Abstract:
Stimulating indigenous microbes to reduce aqueous U(VI) to insoluble U(IV) by adding an electron donor has been applied as an applicable strategy to remediate uranium-contaminated groundwater in situ. However, biogenic U(IV) minerals are susceptible to oxidative remobilization after exposure to oxygen. To enhance the stability of the end product, glycerol phosphate (GP) was selected to treat artificial uranium-containing groundwater at different pH values (i.e., 7.0 and 5.0) with glycerol (GY) as the control group. The results revealed that removal ratios of uranium with GP were all higher than those with GY, and reduced crystalline U(IV)-phosphate and U(VI)-phosphate minerals (recalcitrant to oxidative remobilization) were generated in the GP groups. Although bioreduction efficiency was influenced at pH 5.0, the stability of the end product with GP was elevated significantly compared with that with GY. Mechanism analysis demonstrated that GP could activate bioreduction and biomineralization of the microbial community, and two stages were included in the GP groups. In the early stage, bioreduction and biomineralization were both involved in the immobilization process. Subsequently, part of the U(VI) precipitate was gradually reduced to U(IV) precipitate by microorganisms.
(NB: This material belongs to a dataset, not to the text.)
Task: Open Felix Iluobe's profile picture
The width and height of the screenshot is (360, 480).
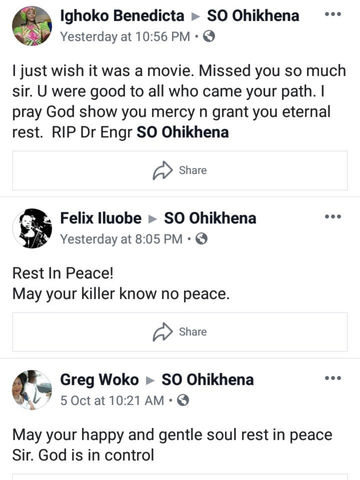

This work implied that the formation of U-phosphate minerals via bioreduction coupled with biomineralization potentially offers a more effective strategy for remediating uranium-contaminated groundwater with long-term stability.
摘要:
通过添加电子供体刺激本地微生物将水性U(VI)还原为不溶性U(IV)已被用作原位修复铀污染的地下水的适用策略。然而,生物U(IV)矿物质在暴露于氧气后容易氧化再动员。为了增强最终产品的稳定性,选择甘油磷酸盐(GP)来处理不同pH值的人造含铀地下水(即,7.0和5.0),以甘油(GY)为对照组。结果表明,GP对铀的去除率均高于GY,在GP组中产生了还原的结晶U(IV)-磷酸盐和U(VI)-磷酸盐矿物质(对氧化再固定有抑制作用)。尽管在pH5.0时生物还原效率受到影响,但与GY相比,GP的最终产物的稳定性显着提高。机理分析表明,GP可以激活微生物群落的生物还原和生物矿化,GP组包括两个阶段。在早期阶段,生物还原和生物矿化都参与了固定化过程。随后,部分U(VI)沉淀被微生物逐渐还原成U(IV)沉淀。这项工作表明,通过生物还原与生物矿化相结合形成U-磷酸盐矿物可能为长期稳定地修复受铀污染的地下水提供了更有效的策略。